I was dancing barefoot on glass at one point. That really sobered me up.
Also I just saw on facebook your sister is taking pole dancing lessons. Just a heads up.
No gym. Sooooo hung over. Just puked up the water I drank and it still has ice cubes in it.
It's taken me 5 years and 2 beers to finally realize that maybe he isn't the dude for me. Also, that picking your major should be done sober, lest you find your self an art major.
If a man doesnt have the ability to fuck you well on a small climbing wall, I don't think he deserves you.

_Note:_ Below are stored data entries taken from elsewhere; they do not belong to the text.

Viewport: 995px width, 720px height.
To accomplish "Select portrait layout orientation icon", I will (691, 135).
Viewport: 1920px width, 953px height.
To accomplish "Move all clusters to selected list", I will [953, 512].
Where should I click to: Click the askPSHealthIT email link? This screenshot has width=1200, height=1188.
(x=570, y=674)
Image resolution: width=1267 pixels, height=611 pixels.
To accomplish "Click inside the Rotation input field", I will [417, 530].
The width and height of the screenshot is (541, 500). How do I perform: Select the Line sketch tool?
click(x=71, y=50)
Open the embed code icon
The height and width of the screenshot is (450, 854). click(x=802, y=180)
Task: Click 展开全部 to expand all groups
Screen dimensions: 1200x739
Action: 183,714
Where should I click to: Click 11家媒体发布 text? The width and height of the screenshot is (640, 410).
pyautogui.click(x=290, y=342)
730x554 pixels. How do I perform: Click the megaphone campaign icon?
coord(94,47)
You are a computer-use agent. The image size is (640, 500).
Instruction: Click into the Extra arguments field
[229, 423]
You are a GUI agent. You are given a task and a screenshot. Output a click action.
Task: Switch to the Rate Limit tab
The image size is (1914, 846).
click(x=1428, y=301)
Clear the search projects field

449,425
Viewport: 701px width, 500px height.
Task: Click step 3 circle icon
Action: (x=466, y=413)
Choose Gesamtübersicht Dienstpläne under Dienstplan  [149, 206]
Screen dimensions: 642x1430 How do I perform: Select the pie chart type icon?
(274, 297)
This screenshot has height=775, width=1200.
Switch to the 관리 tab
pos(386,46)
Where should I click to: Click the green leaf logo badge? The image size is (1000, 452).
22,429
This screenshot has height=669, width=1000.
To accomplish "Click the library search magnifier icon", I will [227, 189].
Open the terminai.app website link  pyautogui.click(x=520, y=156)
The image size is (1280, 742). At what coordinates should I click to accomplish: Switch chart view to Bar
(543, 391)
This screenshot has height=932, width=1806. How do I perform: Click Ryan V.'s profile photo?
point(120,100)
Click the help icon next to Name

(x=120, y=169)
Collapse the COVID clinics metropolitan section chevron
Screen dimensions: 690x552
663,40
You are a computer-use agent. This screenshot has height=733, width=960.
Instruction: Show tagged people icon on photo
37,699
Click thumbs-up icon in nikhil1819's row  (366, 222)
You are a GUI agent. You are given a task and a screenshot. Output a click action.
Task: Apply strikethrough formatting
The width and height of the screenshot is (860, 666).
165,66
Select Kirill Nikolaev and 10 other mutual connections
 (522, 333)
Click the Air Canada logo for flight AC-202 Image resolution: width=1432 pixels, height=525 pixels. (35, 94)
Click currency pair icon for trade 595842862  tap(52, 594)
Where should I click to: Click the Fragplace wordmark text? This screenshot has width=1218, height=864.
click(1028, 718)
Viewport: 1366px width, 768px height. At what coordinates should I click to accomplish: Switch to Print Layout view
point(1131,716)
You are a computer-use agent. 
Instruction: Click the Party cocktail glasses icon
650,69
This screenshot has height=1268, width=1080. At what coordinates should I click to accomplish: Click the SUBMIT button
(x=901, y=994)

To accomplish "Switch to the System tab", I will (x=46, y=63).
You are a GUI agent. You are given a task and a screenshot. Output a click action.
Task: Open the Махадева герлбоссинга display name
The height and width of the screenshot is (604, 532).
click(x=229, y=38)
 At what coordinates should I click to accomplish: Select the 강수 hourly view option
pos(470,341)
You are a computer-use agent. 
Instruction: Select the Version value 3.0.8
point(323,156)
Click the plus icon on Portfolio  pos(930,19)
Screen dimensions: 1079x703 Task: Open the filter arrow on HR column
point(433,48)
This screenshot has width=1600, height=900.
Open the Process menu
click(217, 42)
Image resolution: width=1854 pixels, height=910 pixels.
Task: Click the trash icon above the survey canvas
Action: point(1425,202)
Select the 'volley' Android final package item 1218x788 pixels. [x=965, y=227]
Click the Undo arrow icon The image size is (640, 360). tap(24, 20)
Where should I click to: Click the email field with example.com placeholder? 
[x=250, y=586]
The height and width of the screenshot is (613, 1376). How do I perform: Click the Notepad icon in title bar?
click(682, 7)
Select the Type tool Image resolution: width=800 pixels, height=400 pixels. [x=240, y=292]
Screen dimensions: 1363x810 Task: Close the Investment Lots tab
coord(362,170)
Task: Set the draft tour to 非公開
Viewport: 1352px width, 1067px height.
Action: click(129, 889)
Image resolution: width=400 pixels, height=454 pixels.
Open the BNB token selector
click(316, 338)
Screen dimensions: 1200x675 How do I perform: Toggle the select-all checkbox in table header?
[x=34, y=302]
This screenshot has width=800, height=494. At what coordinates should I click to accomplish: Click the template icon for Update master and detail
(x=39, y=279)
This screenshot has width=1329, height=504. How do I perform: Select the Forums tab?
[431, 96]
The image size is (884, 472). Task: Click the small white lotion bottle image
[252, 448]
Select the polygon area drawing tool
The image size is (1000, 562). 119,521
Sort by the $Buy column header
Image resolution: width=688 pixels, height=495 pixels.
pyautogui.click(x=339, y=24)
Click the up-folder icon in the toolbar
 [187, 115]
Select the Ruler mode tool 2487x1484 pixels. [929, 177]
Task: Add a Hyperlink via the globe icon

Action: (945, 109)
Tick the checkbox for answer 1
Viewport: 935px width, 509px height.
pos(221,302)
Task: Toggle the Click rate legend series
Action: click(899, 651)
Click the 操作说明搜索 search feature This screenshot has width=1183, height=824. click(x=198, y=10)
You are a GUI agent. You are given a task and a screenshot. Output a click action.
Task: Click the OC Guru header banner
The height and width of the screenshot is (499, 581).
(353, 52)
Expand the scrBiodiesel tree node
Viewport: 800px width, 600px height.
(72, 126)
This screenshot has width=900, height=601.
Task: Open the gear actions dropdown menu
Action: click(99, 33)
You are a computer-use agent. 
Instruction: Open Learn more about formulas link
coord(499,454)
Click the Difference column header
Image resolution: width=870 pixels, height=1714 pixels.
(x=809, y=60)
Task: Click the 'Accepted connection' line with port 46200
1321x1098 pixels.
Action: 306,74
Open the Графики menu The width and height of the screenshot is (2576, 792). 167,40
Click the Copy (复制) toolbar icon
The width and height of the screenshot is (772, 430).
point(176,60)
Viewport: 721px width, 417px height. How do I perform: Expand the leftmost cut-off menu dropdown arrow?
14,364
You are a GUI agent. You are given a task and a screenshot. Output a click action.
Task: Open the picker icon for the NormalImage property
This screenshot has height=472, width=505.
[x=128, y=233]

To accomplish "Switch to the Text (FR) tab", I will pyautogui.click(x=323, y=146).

They wouldn't let me hang out the sun roof and sing apple bottom jeans in the drive thru of hardee's i think i no longer like these ppl
Do not shit in our house. There is no TP. I am walking to get more, if I do not return, I have probably died of dysentery after my last wagon wheel got stuck in a gulch. Tell Martha and Lou Ann that I love them, and that I passed away doing the Lord's work.
Would nail polish remover take gorilla glue off my nipples? We had a strange night.
Well I was kicked out of the bar and woke up on a picnic table. I'd say the night was awesome!
Went into Walmart to get a pregnancy test. Came out with a beta fish and chocolate.
Nah, he's definitely here somewhere. Whether he survived the night or not is your problem, but I'm pretty sure he's around.
You can't just say you're dying of terminal cancer everytime they try to card you
I told you I missed you and you said you missed me as much as you miss a urinary tract infection. I get it. You're still mad.
I just had sex on my kitchen counter. It's like the American dream
So is it your turn now to pretend like dating someone else would stop us from fucking?